→ WORK INSTRUCTION:
The response must reproduce every record below without alteration.

= Beginning of Section =

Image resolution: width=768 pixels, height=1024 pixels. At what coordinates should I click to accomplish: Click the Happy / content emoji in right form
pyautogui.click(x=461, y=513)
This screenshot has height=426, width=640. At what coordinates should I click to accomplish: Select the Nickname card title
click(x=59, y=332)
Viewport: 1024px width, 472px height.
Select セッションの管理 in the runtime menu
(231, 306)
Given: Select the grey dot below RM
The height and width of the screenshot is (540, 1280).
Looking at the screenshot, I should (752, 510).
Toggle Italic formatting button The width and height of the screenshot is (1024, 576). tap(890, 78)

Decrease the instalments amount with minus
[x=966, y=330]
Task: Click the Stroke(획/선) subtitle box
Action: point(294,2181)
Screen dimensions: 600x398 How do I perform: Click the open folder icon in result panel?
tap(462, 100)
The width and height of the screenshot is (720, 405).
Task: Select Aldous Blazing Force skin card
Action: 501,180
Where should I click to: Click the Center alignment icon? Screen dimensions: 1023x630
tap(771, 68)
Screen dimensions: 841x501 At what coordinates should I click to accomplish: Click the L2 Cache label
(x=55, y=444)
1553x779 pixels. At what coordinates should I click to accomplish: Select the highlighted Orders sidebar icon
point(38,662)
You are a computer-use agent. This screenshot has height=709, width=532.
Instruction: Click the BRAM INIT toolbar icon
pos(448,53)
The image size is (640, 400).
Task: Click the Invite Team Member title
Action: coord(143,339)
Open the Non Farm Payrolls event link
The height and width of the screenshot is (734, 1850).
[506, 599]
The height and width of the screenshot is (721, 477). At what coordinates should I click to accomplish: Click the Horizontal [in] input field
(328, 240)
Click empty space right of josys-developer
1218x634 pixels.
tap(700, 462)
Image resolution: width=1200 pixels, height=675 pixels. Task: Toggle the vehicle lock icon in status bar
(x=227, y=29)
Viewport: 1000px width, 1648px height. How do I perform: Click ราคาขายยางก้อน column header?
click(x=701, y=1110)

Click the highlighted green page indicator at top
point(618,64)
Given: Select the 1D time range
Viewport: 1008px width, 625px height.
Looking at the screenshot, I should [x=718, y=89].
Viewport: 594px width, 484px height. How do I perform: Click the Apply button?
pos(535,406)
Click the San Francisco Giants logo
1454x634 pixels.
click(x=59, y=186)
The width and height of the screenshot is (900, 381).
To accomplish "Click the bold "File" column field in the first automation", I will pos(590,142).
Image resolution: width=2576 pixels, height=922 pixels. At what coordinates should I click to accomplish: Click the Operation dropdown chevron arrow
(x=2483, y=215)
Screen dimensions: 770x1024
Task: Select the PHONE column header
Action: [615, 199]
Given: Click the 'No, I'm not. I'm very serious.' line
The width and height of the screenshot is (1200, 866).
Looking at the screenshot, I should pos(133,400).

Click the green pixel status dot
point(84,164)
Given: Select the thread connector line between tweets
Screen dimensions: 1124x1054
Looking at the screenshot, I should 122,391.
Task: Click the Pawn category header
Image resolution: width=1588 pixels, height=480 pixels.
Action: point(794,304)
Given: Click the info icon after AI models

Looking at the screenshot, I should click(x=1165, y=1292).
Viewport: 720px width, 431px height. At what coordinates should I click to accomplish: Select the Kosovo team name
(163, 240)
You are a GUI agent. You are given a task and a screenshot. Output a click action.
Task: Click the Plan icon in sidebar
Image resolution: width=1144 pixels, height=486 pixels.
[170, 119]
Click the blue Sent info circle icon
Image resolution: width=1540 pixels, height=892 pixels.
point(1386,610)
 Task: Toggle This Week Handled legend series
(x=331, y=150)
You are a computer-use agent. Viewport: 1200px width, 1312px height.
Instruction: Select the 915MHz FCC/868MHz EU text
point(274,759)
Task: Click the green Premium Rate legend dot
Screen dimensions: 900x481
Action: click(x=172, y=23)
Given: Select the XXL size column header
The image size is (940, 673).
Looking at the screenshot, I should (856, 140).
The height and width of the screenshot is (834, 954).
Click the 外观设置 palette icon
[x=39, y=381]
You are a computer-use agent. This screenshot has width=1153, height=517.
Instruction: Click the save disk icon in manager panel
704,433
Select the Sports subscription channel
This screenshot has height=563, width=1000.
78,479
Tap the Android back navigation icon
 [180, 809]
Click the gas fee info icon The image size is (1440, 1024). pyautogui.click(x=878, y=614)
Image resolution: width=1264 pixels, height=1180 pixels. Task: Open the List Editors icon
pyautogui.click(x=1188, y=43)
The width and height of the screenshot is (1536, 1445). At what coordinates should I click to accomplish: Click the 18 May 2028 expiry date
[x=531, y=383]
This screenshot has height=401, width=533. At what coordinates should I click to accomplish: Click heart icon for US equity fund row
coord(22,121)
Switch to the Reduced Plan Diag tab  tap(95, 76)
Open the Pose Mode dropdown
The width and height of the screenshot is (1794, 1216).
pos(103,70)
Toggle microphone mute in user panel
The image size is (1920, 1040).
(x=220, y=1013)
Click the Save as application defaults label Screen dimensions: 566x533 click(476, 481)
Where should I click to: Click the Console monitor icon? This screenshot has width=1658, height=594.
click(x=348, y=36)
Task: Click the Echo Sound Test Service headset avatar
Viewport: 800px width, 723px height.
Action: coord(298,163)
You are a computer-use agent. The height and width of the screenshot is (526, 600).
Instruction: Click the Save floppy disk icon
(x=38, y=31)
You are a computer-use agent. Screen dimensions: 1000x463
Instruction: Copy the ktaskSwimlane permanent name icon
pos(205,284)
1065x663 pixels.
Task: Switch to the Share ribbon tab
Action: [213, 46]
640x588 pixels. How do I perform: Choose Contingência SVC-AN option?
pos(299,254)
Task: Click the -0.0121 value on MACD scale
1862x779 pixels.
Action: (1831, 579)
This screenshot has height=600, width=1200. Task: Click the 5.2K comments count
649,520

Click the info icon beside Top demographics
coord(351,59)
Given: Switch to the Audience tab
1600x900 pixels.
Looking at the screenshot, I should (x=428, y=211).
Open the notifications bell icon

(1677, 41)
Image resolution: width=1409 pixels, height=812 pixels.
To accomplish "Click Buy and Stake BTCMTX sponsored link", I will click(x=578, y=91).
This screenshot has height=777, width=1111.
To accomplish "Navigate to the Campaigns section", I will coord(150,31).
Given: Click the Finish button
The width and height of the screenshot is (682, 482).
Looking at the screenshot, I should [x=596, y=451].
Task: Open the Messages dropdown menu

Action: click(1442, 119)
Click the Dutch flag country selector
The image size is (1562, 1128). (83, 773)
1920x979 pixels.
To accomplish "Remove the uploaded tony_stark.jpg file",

= End of Section =

→ SOLVED EXERCISE:
Image resolution: width=768 pixels, height=1024 pixels. At what coordinates should I click to accomplish: Click the Happy / content emoji in right form
pyautogui.click(x=461, y=513)
This screenshot has height=426, width=640. At what coordinates should I click to accomplish: Select the Nickname card title
click(x=59, y=332)
Viewport: 1024px width, 472px height.
Select セッションの管理 in the runtime menu
(231, 306)
Given: Select the grey dot below RM
The height and width of the screenshot is (540, 1280).
Looking at the screenshot, I should (752, 510).
Toggle Italic formatting button The width and height of the screenshot is (1024, 576). tap(890, 78)

Decrease the instalments amount with minus
[x=966, y=330]
Task: Click the Stroke(획/선) subtitle box
Action: point(294,2181)
Screen dimensions: 600x398 How do I perform: Click the open folder icon in result panel?
tap(462, 100)
The width and height of the screenshot is (720, 405).
Task: Select Aldous Blazing Force skin card
Action: 501,180
Where should I click to: Click the Center alignment icon? Screen dimensions: 1023x630
tap(771, 68)
Screen dimensions: 841x501 At what coordinates should I click to accomplish: Click the L2 Cache label
(x=55, y=444)
1553x779 pixels. At what coordinates should I click to accomplish: Select the highlighted Orders sidebar icon
point(38,662)
You are a computer-use agent. This screenshot has height=709, width=532.
Instruction: Click the BRAM INIT toolbar icon
pos(448,53)
The image size is (640, 400).
Task: Click the Invite Team Member title
Action: coord(143,339)
Open the Non Farm Payrolls event link
The height and width of the screenshot is (734, 1850).
[506, 599]
The height and width of the screenshot is (721, 477). At what coordinates should I click to accomplish: Click the Horizontal [in] input field
(328, 240)
Click empty space right of josys-developer
1218x634 pixels.
tap(700, 462)
Image resolution: width=1200 pixels, height=675 pixels. Task: Toggle the vehicle lock icon in status bar
(x=227, y=29)
Viewport: 1000px width, 1648px height. How do I perform: Click ราคาขายยางก้อน column header?
click(x=701, y=1110)

Click the highlighted green page indicator at top
point(618,64)
Given: Select the 1D time range
Viewport: 1008px width, 625px height.
Looking at the screenshot, I should [x=718, y=89].
Viewport: 594px width, 484px height. How do I perform: Click the Apply button?
pos(535,406)
Click the San Francisco Giants logo
1454x634 pixels.
click(x=59, y=186)
The width and height of the screenshot is (900, 381).
To accomplish "Click the bold "File" column field in the first automation", I will pos(590,142).
Image resolution: width=2576 pixels, height=922 pixels. At what coordinates should I click to accomplish: Click the Operation dropdown chevron arrow
(x=2483, y=215)
Screen dimensions: 770x1024
Task: Select the PHONE column header
Action: [615, 199]
Given: Click the 'No, I'm not. I'm very serious.' line
The width and height of the screenshot is (1200, 866).
Looking at the screenshot, I should pos(133,400).

Click the green pixel status dot
point(84,164)
Given: Select the thread connector line between tweets
Screen dimensions: 1124x1054
Looking at the screenshot, I should 122,391.
Task: Click the Pawn category header
Image resolution: width=1588 pixels, height=480 pixels.
Action: point(794,304)
Given: Click the info icon after AI models

Looking at the screenshot, I should click(x=1165, y=1292).
Viewport: 720px width, 431px height. At what coordinates should I click to accomplish: Select the Kosovo team name
(163, 240)
You are a GUI agent. You are given a task and a screenshot. Output a click action.
Task: Click the Plan icon in sidebar
Image resolution: width=1144 pixels, height=486 pixels.
[170, 119]
Click the blue Sent info circle icon
Image resolution: width=1540 pixels, height=892 pixels.
point(1386,610)
 Task: Toggle This Week Handled legend series
(x=331, y=150)
You are a computer-use agent. Viewport: 1200px width, 1312px height.
Instruction: Select the 915MHz FCC/868MHz EU text
point(274,759)
Task: Click the green Premium Rate legend dot
Screen dimensions: 900x481
Action: click(x=172, y=23)
Given: Select the XXL size column header
The image size is (940, 673).
Looking at the screenshot, I should (856, 140).
The height and width of the screenshot is (834, 954).
Click the 外观设置 palette icon
[x=39, y=381]
You are a computer-use agent. This screenshot has width=1153, height=517.
Instruction: Click the save disk icon in manager panel
704,433
Select the Sports subscription channel
This screenshot has height=563, width=1000.
78,479
Tap the Android back navigation icon
 [180, 809]
Click the gas fee info icon The image size is (1440, 1024). pyautogui.click(x=878, y=614)
Image resolution: width=1264 pixels, height=1180 pixels. Task: Open the List Editors icon
pyautogui.click(x=1188, y=43)
The width and height of the screenshot is (1536, 1445). At what coordinates should I click to accomplish: Click the 18 May 2028 expiry date
[x=531, y=383]
This screenshot has height=401, width=533. At what coordinates should I click to accomplish: Click heart icon for US equity fund row
coord(22,121)
Switch to the Reduced Plan Diag tab  tap(95, 76)
Open the Pose Mode dropdown
The width and height of the screenshot is (1794, 1216).
pos(103,70)
Toggle microphone mute in user panel
The image size is (1920, 1040).
(x=220, y=1013)
Click the Save as application defaults label Screen dimensions: 566x533 click(476, 481)
Where should I click to: Click the Console monitor icon? This screenshot has width=1658, height=594.
click(x=348, y=36)
Task: Click the Echo Sound Test Service headset avatar
Viewport: 800px width, 723px height.
Action: coord(298,163)
You are a computer-use agent. The height and width of the screenshot is (526, 600).
Instruction: Click the Save floppy disk icon
(x=38, y=31)
You are a computer-use agent. Screen dimensions: 1000x463
Instruction: Copy the ktaskSwimlane permanent name icon
pos(205,284)
1065x663 pixels.
Task: Switch to the Share ribbon tab
Action: [213, 46]
640x588 pixels. How do I perform: Choose Contingência SVC-AN option?
pos(299,254)
Task: Click the -0.0121 value on MACD scale
1862x779 pixels.
Action: (1831, 579)
This screenshot has height=600, width=1200. Task: Click the 5.2K comments count
649,520

Click the info icon beside Top demographics
coord(351,59)
Given: Switch to the Audience tab
1600x900 pixels.
Looking at the screenshot, I should (x=428, y=211).
Open the notifications bell icon

(1677, 41)
Image resolution: width=1409 pixels, height=812 pixels.
To accomplish "Click Buy and Stake BTCMTX sponsored link", I will click(x=578, y=91).
This screenshot has height=777, width=1111.
To accomplish "Navigate to the Campaigns section", I will coord(150,31).
Given: Click the Finish button
The width and height of the screenshot is (682, 482).
Looking at the screenshot, I should [x=596, y=451].
Task: Open the Messages dropdown menu

Action: click(1442, 119)
Click the Dutch flag country selector
The image size is (1562, 1128). (83, 773)
1920x979 pixels.
To accomplish "Remove the uploaded tony_stark.jpg file",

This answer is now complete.